No satisfecho con una mera caracterización, el embajador explicó el fenómeno, siempre en viaje a Vitruvio, y definió a los agresores como «personas de un pequeño sector de la población que odia no sólo a los judíos sino también a los musulmanes, a los homosexuales, a los gitanos…» ¿Entonces, Mr. Gutman, la judeofobia en sí no existe? ¿No hay un odio específico contra el pueblo judío que se distingue claramente de otras formas de odio de grupo?
Los vitruvianos eludirían una pregunta tan directa, y así Gutman agregó que de los excesos antijudíos casi tienen la culpa los judíos mismos, o más concretamente, el país judío. Escuchémoslo: «La tensión (el ataque a la niña judía, GP) nace por la tensión entre Israel y los territorios palestinos… por el continuo problema palestino… La solución está en manos de los líderes del gobierno de Israel y de los territorios palestinos… Cada nuevo asentamiento anunciado en Israel, cada mortero disparado por sobre la frontera o un bombardero suicida en un ómnibus, y cada golpe israelí en represalia, exacerba el problema y es un retroceso en Europa para quienes combaten aquí el odio y la intolerancia».
El embajador parece desconocer que desde hace muchos años Israel no «anuncia nuevos asentamientos»; y parece no entender el galimatías moral de equiparar a morteros y suicidas con la construcción de viviendas y la autodefensa. Y de su confusa desinformación podría desprenderse que el Gobierno de Israel debería pedir perdón a los europeos que luchan contra el odio. Eso es lo que se enseña en Vitruvio sobre la pobre Oceane Sluizjer.
Después de todo, son las acciones del Estado judío las acusadas de provocar, por lo menos parcialmente, la «tensión» de la que fueron víctimas tanto la niña judía golpeada como sus cuatro agresoras.
No sorprenderá que los amigos de Israel en EEUU solicitaron del presidente Obama que pida la renuncia de su representante en Bruselas.
Parecida a la belga, hubo una huida a Vitruvio en España, en la Universidad de Vigo, donde los fanáticos de turno se quedaron no con la escuela belga sino con la academia gallega. En efecto, una caterva de gritones ahogó la posibilidad de que un funcionario israelí expusiera (16-11-11).
Una vez silenciado, éste publicó una declaración que concluía con una pregunta retórica: «hoy se ha limitado mi libertad de expresión por ser israelí, ¿a quién le tocará mañana?». Vitruvio, se ha dicho.
Pues, a nadie le tocará mañana. Y es lo que al israelí resulta difícil digerir: que se trata de la única nacionalidad que es condenada de por sí. No le dieron tiempo de exponer errores para acallarlo. El error, para los judeófobos, es puramente ser israelí.
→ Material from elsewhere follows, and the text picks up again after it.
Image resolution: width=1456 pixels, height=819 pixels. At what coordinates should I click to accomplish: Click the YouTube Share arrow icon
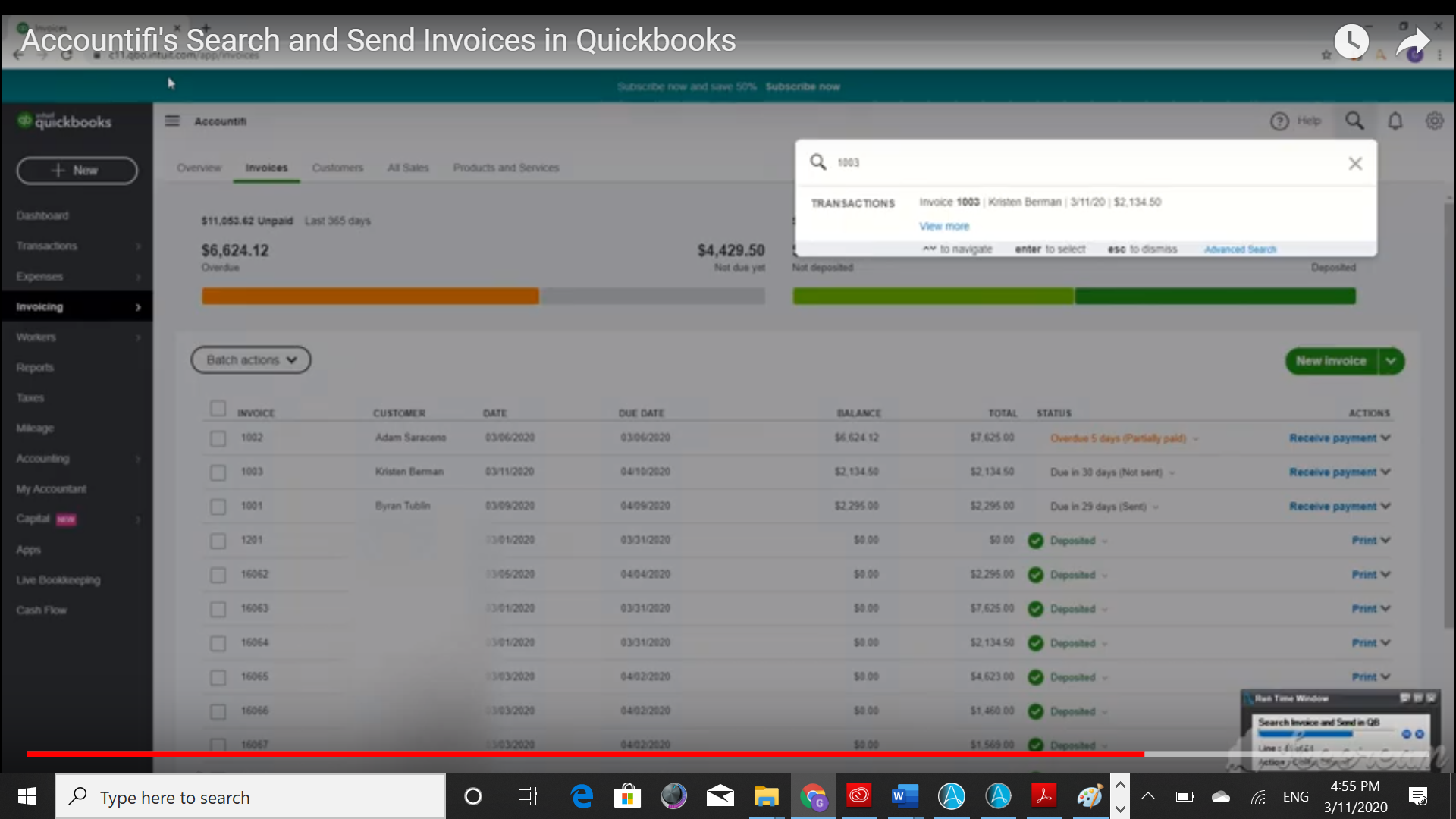pyautogui.click(x=1412, y=42)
Ninguna otra nacionalidad es combatida de raíz.
Uno de los más notables pensadores sionistas, denunció la huída a Vitruvio hace ya ciento veinte años. Así escribió Ajad Haam en su ensayo Servidumbre en la libertad (1891), en el que refuta lo que él llama las «necedades» de los intelectuales asimilacionistas y su «servidumbre interior oculta bajo la libertad exterior».
En un párrafo vivaz, Ajad Haam satiriza a quienes desjudaizan la judeofobia para sumarse a la humanidad:
«Bandidos armados me rodean y yo grito: ¡Socorro, un hombre está en peligro! ¿No es una horrible vergüenza que deba empezar por demostrar que mi peligro lo es también para los demás, para el género humano, como si mi sangre no fuese roja a menos que se mezcle con sangre ajena?»
La huida a Vitruvio nunca puede acabarse porque consiste en un ideal inalcanzable. Los judíos seguirán siendo un pueblo singular: con una historia única de dos milenios en su tierra y dos fuera de ella; con el aporte de una de las columnas vertebrales de la civilización; con haber sido más que ningún otro grupo el chivo expiatorio de la frustración social; con un color propio con el que ha interactuado con el resto de los pueblos para el engrandecimiento de nuestra única y gloriosa raza: la humana.